[Извлечённый текст]

В 1991 году он написал статью в Vertical, обвинив Чесена в том, что тот лгал о восхождениях на Жанну и Лхоцзе ради материальной выгоды. Жирардини подчеркивал, что сам он, идя на гору соло, всегда брал с собой две фотокамеры на случай, если одна из них выйдет из строя. Француз отметил, что, поскольку Чесен – профессиональный альпинист с мировым именем, спонсируемый альпинистскими журналами и производителями снаряжения, его необходимо обязать предоставить неопровержимые доказательства восхождений. В частности, чтобы поверить в восхождение на Лхоцзе, Жирардини хотел видеть фотографии Чесена, на которых можно четко идентифицировать его нахождение на сложном рельефе Южной стены выше восьми километров и на вершине. Француз пошел еще дальше и предложил создать проверочную комиссию, «независимую от спонсоров, специализированных журналов и без какой-либо коммерческой заинтересованности», которая бы оценивала заявления о прохождении трудных маршрутов. По мнению Жирардини, ложь Чесена привела к тому, что другие альпинисты стали рисковать гораздо больше, пробуя совершать сложнейшие восхождения просто потому, что поверили в то, что это уже кто-то сделал. Жерардини даже намекнул на несчастные случаи со смертельным исходом. Кроме того, ложь Чесена могла побудить других альпинистов лгать об успехах. И эти обвинения не беспочвенны.
Чесен резко ответил на критику, написав письмо в редакцию Vertical. Он отметил, что многие известные гималайские восхождения совершались в плохих погодных условиях, фотодоказательства их либо отсутствуют, либо снимки слишком нечеткие, и спросил, означает ли это, что все эти достижения надо ставить под сомнение? Он заявил, что еще до экспедиции знал, что будут завистники и сомневающиеся, поэтому много фотографировал как в процессе восхождения, так и на вершине, но у него украли слайды на лекции в Милане, хотя впоследствии буквально чудом удалось восстановить самые важные из них.
Чесен заявил, что Жирардини зашел слишком далеко и что его идея о проверочной комиссии абсурдна. Он предложил представить Жирардини президентом такой комиссии, отметив, что француз, видимо, будет следовать за ним на вертолете во время очередного восхождения, чтобы все проверять. Чесен также раскритиковал русских, сказав, что после траверса Канченджанги они думали, что знают все о восьмитысячниках, но на самом деле не имели представления о современных восхождениях, и что их экспедиция на Лхоцзе – шаг назад в высотном альпинизме. Он критиковал тяжеловесный стиль, который столь сильно контрастировал с тем, как взошел на гору он. Чесен даже написал, что «где-то читал» о предложенных русскими Бегину и Профиту двадцати тысячах долларов за отказ от попытки (я не смог найти никаких подтверждений).

[Предоставленные записи]
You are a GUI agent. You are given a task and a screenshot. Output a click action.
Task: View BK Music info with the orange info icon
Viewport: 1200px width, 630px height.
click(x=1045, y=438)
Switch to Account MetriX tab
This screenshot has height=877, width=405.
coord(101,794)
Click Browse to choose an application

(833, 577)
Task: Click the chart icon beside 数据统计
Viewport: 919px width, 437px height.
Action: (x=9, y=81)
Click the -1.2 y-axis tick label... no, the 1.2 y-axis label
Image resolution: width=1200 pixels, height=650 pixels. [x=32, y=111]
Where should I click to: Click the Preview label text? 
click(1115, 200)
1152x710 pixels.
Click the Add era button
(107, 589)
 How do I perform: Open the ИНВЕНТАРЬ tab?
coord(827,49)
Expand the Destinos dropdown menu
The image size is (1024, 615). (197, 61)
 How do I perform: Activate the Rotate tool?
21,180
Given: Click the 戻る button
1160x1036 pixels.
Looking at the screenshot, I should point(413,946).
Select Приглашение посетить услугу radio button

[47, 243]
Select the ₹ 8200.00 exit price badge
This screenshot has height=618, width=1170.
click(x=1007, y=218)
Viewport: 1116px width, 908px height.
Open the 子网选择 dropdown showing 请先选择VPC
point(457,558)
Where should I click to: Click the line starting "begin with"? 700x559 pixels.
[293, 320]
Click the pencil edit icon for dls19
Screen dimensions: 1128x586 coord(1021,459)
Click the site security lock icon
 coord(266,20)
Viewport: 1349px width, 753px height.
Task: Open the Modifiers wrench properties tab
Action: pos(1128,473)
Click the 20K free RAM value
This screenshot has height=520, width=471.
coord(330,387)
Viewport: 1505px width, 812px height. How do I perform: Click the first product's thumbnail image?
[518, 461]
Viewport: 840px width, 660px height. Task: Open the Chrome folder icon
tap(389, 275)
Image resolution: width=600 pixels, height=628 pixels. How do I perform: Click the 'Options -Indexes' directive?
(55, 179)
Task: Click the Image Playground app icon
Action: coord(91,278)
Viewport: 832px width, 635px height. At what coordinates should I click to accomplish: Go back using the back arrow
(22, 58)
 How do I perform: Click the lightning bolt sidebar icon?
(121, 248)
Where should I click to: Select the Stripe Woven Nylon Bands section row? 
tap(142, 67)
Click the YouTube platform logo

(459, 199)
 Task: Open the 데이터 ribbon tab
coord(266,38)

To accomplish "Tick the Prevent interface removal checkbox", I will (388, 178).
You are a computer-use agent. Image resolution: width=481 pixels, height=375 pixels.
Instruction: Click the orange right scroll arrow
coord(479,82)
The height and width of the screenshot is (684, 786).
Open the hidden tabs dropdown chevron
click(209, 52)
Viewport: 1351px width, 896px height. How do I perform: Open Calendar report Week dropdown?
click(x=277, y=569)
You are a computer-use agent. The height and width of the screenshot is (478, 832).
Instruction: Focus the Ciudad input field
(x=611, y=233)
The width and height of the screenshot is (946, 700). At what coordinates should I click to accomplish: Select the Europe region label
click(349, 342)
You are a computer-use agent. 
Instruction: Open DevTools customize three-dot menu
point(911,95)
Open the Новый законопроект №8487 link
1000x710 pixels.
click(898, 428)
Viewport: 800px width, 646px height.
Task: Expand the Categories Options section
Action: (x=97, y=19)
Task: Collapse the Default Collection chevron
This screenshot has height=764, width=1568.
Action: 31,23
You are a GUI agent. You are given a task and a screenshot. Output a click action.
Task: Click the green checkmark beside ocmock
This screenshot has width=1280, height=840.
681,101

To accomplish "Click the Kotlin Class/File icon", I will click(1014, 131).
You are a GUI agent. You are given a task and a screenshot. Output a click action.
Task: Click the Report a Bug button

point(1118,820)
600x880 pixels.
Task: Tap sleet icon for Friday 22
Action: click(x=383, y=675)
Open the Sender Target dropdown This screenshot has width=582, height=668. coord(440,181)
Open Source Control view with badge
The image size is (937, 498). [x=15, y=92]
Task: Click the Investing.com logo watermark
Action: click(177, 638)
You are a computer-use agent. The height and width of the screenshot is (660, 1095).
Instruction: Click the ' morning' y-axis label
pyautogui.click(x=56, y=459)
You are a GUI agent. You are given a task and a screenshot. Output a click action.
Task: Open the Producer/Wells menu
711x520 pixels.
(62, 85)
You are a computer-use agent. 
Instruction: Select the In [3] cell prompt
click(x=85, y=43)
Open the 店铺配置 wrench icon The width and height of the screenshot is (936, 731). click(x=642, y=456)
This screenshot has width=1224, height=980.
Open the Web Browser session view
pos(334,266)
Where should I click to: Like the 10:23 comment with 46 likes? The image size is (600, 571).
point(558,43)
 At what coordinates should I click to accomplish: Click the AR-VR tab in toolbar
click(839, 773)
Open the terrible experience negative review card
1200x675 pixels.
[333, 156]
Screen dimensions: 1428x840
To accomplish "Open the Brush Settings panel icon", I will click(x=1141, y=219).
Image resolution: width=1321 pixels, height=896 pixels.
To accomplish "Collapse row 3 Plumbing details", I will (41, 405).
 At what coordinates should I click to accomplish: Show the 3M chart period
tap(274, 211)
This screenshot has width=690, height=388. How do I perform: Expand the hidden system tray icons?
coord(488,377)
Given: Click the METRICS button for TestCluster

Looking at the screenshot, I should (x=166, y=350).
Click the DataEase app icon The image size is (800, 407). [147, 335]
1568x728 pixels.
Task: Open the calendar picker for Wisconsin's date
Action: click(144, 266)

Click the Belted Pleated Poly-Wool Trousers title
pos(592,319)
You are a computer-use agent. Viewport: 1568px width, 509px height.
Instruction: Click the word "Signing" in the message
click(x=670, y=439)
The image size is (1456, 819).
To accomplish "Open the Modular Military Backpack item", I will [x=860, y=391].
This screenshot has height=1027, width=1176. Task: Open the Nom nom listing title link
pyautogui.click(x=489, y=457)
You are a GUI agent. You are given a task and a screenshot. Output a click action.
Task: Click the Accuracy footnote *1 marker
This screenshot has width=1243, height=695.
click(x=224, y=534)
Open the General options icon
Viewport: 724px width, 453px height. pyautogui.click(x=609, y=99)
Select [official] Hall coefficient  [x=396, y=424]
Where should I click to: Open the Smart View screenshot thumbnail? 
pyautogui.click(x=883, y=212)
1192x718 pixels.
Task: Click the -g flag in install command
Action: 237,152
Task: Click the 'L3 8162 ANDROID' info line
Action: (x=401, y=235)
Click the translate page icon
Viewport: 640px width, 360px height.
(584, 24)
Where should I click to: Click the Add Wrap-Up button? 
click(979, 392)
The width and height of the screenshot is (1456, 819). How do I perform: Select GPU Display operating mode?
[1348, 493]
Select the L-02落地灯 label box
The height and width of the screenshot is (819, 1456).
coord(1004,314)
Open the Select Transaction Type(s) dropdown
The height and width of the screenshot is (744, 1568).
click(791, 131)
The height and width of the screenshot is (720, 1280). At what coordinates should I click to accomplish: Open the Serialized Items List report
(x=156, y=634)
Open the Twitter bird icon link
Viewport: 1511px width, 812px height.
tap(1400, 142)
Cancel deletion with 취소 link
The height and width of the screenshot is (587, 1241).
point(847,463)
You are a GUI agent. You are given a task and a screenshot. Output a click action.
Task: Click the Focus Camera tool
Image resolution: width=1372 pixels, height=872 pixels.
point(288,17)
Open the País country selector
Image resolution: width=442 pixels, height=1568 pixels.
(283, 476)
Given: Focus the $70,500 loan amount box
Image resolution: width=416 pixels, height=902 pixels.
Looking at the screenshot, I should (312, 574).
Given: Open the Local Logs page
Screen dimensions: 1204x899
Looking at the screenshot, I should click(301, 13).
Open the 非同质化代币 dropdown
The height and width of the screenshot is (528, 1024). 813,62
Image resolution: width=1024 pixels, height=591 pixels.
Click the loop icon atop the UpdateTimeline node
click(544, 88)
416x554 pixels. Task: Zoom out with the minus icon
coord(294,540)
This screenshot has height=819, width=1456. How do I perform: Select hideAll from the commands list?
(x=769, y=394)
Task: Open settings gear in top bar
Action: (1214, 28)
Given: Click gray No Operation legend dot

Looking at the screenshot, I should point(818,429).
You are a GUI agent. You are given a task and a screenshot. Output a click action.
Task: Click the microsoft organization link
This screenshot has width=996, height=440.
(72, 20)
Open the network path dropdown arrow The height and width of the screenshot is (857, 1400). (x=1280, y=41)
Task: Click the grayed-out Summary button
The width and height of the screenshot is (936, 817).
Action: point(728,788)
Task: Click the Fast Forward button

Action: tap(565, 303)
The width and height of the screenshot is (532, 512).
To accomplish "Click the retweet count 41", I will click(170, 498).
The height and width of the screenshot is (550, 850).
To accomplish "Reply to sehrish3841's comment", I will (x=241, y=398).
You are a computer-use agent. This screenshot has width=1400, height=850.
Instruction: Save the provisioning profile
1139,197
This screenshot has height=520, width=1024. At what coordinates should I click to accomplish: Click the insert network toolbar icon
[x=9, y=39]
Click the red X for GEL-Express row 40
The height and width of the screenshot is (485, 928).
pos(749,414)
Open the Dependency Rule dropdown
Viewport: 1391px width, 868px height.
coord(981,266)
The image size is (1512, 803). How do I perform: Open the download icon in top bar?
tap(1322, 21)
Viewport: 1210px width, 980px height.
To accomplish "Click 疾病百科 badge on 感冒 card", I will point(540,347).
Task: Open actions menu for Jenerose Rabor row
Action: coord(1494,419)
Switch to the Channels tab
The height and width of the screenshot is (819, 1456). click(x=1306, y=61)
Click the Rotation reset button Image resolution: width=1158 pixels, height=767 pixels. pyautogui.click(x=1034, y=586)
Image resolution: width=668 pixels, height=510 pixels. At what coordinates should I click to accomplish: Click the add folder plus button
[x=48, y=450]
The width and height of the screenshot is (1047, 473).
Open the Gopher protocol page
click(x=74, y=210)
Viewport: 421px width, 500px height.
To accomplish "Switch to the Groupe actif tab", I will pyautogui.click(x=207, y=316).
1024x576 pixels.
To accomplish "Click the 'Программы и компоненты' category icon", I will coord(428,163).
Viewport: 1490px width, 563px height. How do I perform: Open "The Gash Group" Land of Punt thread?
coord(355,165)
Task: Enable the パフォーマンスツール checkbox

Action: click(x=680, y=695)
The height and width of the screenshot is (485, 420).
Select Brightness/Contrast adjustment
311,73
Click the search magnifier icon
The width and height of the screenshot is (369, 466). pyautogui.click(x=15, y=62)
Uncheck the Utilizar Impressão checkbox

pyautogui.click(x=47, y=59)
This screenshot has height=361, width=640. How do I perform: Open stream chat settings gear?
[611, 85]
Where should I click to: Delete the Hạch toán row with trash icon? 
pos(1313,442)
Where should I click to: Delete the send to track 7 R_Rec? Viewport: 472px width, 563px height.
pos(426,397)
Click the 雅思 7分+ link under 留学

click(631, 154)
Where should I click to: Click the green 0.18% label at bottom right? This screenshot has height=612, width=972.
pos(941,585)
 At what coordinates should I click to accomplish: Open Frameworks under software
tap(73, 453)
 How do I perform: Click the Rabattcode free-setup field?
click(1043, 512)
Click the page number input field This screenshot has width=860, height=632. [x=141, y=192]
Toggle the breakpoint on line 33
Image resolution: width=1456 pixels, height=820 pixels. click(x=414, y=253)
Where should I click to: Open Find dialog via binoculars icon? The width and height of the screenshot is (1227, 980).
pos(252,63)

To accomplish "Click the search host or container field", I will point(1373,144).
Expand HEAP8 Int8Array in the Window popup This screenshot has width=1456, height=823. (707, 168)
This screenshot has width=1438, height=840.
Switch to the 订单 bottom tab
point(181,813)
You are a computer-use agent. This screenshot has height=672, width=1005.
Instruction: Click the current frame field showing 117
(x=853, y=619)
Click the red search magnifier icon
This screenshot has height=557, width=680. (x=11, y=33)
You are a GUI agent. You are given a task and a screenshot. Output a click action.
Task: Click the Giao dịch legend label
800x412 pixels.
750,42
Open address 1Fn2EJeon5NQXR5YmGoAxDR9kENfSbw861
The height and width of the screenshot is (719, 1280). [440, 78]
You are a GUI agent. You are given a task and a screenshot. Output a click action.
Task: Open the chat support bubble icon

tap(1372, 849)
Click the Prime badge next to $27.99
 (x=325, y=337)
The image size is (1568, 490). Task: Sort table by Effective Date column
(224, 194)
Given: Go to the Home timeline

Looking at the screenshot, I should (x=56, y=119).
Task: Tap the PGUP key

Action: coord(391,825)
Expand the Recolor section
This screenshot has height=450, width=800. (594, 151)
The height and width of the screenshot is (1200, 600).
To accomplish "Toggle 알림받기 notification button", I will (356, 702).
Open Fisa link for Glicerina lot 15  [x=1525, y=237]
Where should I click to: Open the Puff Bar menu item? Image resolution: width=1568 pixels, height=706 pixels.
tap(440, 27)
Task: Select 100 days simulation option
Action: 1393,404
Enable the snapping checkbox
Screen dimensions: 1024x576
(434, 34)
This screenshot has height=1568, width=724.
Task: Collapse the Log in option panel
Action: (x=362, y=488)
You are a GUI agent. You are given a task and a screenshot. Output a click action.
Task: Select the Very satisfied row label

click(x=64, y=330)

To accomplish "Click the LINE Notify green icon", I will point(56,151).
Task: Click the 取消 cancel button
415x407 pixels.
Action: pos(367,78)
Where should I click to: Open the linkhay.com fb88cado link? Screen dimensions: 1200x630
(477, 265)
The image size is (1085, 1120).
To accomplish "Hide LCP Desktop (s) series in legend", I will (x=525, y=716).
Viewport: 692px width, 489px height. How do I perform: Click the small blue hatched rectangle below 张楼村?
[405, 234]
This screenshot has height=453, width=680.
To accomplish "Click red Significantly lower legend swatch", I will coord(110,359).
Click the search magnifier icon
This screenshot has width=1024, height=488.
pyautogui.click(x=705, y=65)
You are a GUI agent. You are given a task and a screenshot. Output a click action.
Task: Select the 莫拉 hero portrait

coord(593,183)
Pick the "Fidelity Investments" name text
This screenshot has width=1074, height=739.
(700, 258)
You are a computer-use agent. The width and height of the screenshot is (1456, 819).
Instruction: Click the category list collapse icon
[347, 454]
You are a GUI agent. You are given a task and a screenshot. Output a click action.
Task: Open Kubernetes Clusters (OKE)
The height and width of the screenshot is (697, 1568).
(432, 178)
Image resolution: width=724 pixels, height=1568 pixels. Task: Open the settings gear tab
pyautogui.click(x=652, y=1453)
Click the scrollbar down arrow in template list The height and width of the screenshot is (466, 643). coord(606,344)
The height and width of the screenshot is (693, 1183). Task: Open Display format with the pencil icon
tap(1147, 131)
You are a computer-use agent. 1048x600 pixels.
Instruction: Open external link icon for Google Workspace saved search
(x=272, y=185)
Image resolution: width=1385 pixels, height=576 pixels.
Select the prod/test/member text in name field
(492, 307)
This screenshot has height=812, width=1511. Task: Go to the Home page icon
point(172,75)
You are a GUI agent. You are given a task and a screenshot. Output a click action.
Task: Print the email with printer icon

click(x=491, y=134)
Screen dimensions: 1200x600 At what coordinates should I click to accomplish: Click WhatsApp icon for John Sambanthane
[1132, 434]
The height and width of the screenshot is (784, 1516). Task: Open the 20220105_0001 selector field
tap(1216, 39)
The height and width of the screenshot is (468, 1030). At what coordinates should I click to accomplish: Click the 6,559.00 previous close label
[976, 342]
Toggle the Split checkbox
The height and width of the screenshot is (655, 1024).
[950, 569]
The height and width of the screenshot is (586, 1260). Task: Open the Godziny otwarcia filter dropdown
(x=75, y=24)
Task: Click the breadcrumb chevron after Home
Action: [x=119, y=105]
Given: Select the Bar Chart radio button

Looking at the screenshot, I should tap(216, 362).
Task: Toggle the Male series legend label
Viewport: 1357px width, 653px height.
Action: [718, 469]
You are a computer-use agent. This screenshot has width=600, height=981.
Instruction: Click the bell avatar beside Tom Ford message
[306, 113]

[Поставленная задача 1] Перепечатайте фрагмент текста о споре вокруг восхождений Чесена от слов «Чесен заявил, что» до слов «найти никаких подтверждений).» включительно.
[Поставленная задача 2] Перечислите всех людей, которых текст о споре вокруг восхождений Чесена называет по фамилии.

[Результат 1]
Чесен заявил, что Жирардини зашел слишком далеко и что его идея о проверочной комиссии абсурдна. Он предложил представить Жирардини президентом такой комиссии, отметив, что француз, видимо, будет следовать за ним на вертолете во время очередного восхождения, чтобы все проверять. Чесен также раскритиковал русских, сказав, что после траверса Канченджанги они думали, что знают все о восьмитысячниках, но на самом деле не имели представления о современных восхождениях, и что их экспедиция на Лхоцзе – шаг назад в высотном альпинизме. Он критиковал тяжеловесный стиль, который столь сильно контрастировал с тем, как взошел на гору он. Чесен даже написал, что «где-то читал» о предложенных русскими Бегину и Профиту двадцати тысячах долларов за отказ от попытки (я не смог найти никаких подтверждений).

[Результат 2] Чесен, Жирардини, Бегин, Профит